Japan Geoscience Union Meeting 2023

Presentation information

[J] Online Poster

A (Atmospheric and Hydrospheric Sciences ) » A-CG Complex & General

[A-CG42] Water and sediment dynamics from land to coastal zones

Wed. May 24, 2023 10:45 AM - 12:15 PM Online Poster Zoom Room (8) (Online Poster)

convener:Keiko Udo(Department of Civil and Environmental Engineering, Tohoku University), Yuko Asano(The University of Tokyo), Shinichiro Kida(Research Institute for Applied Mechanics, Kyushu University), Dai Yamazaki(Institute of Industrial Sciences, The University of Tokyo)

On-site poster schedule(2023/5/23 17:15-18:45)

10:45 AM - 12:15 PM

[ACG42-P05] Continuously river discharge observation using deep learning-based semantic segmentation

*Kaori Arai1, Yuting Lin1, Takumi Sato1, Keishi Kudo1 (1. Kokusai Kogyo Co., Ltd.)

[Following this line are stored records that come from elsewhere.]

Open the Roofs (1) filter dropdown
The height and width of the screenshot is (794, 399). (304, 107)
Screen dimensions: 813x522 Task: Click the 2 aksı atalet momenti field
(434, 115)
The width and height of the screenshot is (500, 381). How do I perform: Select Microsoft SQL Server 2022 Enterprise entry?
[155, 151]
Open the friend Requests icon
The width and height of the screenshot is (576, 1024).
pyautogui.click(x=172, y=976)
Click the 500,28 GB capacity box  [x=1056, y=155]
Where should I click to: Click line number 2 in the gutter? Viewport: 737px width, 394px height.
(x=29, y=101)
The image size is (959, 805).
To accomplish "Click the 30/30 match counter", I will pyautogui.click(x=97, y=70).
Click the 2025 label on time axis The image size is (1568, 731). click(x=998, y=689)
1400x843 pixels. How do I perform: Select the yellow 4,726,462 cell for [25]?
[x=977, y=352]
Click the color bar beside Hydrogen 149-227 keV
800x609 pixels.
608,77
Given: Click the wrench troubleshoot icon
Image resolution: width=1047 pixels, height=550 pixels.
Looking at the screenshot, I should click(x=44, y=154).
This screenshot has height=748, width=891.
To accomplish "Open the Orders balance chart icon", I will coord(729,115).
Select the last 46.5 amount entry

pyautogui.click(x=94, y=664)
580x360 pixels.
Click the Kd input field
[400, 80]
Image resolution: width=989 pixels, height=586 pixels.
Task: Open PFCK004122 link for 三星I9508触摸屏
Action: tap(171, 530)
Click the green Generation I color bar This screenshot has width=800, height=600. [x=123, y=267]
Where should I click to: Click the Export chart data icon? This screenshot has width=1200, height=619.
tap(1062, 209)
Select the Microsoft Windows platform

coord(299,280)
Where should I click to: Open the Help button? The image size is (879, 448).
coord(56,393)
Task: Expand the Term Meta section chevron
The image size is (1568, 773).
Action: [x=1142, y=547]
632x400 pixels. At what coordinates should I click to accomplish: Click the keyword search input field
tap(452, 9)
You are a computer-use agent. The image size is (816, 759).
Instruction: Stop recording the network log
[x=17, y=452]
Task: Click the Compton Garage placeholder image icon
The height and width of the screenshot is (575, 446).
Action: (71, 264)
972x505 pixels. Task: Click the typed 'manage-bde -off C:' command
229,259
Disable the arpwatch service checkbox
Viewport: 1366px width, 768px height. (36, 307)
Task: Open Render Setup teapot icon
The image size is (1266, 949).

Keywords:River flow, Hydrological observation, Flow observation, Still image, Image analysis, Machine Learning

The acquisition of river discharge data is the most important task for river management. However, observing the river discharge safely under various weather conditions or surrounding environments isn't easy. Existing methods usually multiply cross-sectional area by flow velocity that is observed by current meter. Kudo et al. (2022) developed a new observation method to estimate the river discharge using only one still image. The benefits of that can be concluded as follows. First, as only one still image is needed, the data capacity of our proposed method is very low. Second, there is less limitation to the location of the camera as if the river can be shot. Kudo et al. (2022) extracted water body from one still image by machine learning –based segmentation method, Trainable Weka Segmentation (Arganda-Carreras et al., 2017), and estimated the width of the river and the area of water using the mask of the extracted water body. Then the river discharge was calculated by the correlation between the river discharge and the width of the river and the area of the water body.
However, the prediction results of traditional machine learning-based segmentation methods can be unpleasant when the input images are tricky, for example, images with shadow or blown-out highlights. Therefore, we propose to solve this problem by using deep learning-based semantic segmentation methods to extract water body from still image. To be specific, in this paper we produced an original dataset that includes over 2,000 images of various rivers. We trained 3 SoTa semantic segmentation models using our original dataset and the open source dataset, Atlantis (Erfani et al., 2022) and conducted comprehensive experiments.
We estimated the width of a river and the area of the water body using DeepLabV3 Plus (Chen et al., 2018), PointRend (Kirillov et al., 2020), and SegFormer (Xie et al., 2021). The experiment used images which were taken at an experiment site located in a natural river, where a water level gauge was set, allowing us to get the ground truth of the river discharge. We compared the pixel number of the width of the river and the area of the water body to river discharge ground truth and found a strong correlation between them, similar to the result of Kudo et al. (2022). There were no large differences in the value of the river discharge between the three deep learning models. Among them, SegFormer has the highest accuracy in predicting the water body. We concluded that the performance of these models is sufficient enough to estimate the river discharge.
On the other hand, some tricky images, such as low angle of incidence of sunlight (images taken at dawn or early evening), riverbeds strewn with small stones, or images with large shadows, are still difficult to be predicted accurately. We plan to add these tricky images to our dataset and perform some image preprocessing before the prediction in the future.